Holistic Nutrition 101: A Mind-Body-Spirit Approach to Food & Healing

There is so much more that goes into maintaining health than minding calories and nutrients, and there is more to who we are than our physical selves. This is what it means to have a holistic lens on wellness.

To take this further: not only do our food choices impact us on emotional, mental, and spiritual levels (in addition to the physical), but we need more than wholesome meals to fully nourish ourselves. 

A holistic view of health understands that all of these parts of us are interconnected, inseparable. It also considers the social, environmental, and other, more subtle, factors that influence our inner terrain, that feed or deplete us.

Four Principles of Holistic Nutrition 

Holistic Nutrition can be understood as an approach to food and healing that looks at this whole picture, and recognises a number of principles.

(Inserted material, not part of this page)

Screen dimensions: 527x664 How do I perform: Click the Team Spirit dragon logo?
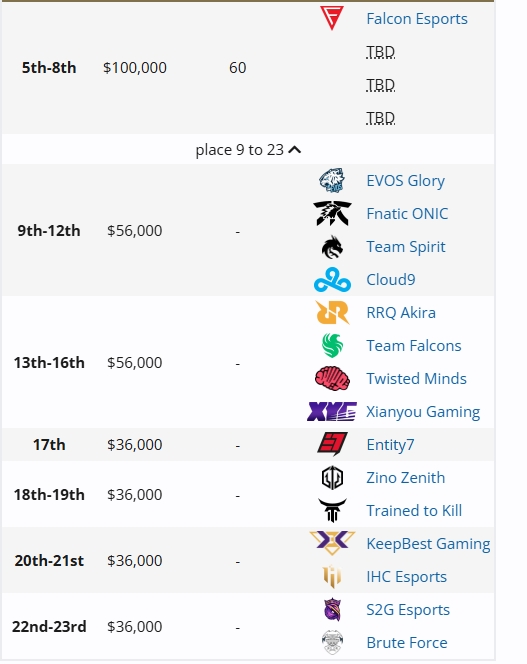coord(332,247)
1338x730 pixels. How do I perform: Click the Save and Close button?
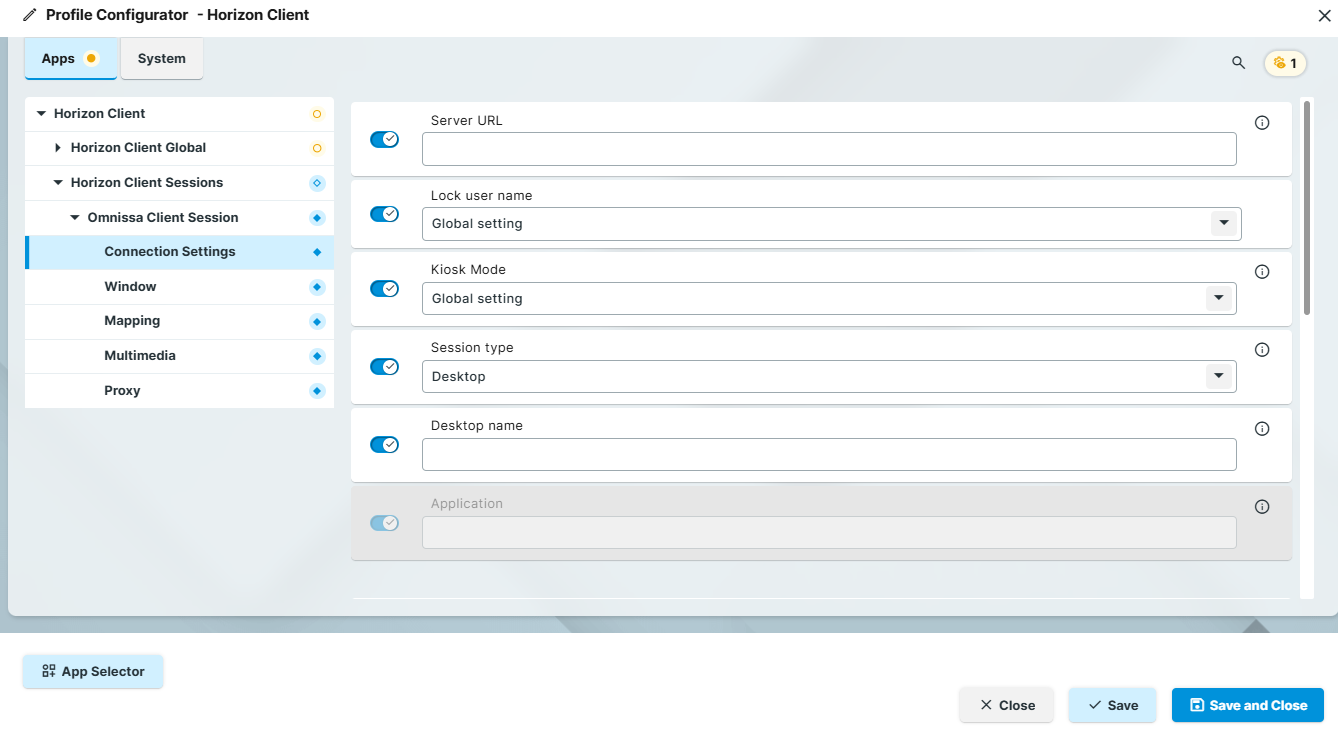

  • Know Yourself: because there is no singular formula for cultivating health, no diet that works for all bodies at all times, understanding your own constitution (the blueprint you’ve inherited from your ancestors) is fundamental. For example, do you run hot or cold, tend to hold or lose weight, have excess or low energy most often?

  • Context is Everything: in addition to our constitution, we also consider our current moment. We adjust our diets in response to what nature makes available to us each season. This can look like minimising raw foods in the winter and focusing on heat-retaining soups and stews, and waiting to eat most fruits until they are harvestable where we live. Our body’s needs also shift according to where we live, and as we cycle through our own “seasons” in life.

  • Food Energetics: there is a “constitution” or energetic profile to the foods we eat, and we choose foods whose qualities will restore us to balance at any given moment. Foods exist on a spectrum from cold to neutral to hot (this is their thermal nature); have contracting, cooling and moistening properties (Yin energy) or expanding, heating and drying ones (Yang). Each food also holds the energy of a particular element in nature (fire, earth, metal, water, wood), and the medicine of a flavour (sweet, pungent, salty, sour, bitter). Someone with a weakened constitution, for example, will benefit from the sweet root vegetables and whole grains that build, rather than cleanse, their system.

  • “Intangible” Nourishment: is just as important for our well being. The quality of our food, our air, water, and relationships, matters. We need access to nature (one form of this can be engagement with the intelligence of plant medicine); mindfulness practices that bring us into deeper connection with ourselves. We also thrive when we locate a sense of purpose, and create ways to express that in our lives.

Ultimately, however, we aim not just to recover wellness, but to cultivate radiant health. In this state, our willpower is developed, our vision clear, our humour available; we experience ourselves as being part of nature, of a larger whole. Most importantly, perhaps, our adaptability is enhanced, our capacity to optimally and accurately respond to changes in our internal and external environments.

This is the true foundation of radiant health, and the goal of the practice of Holistic Nutrition.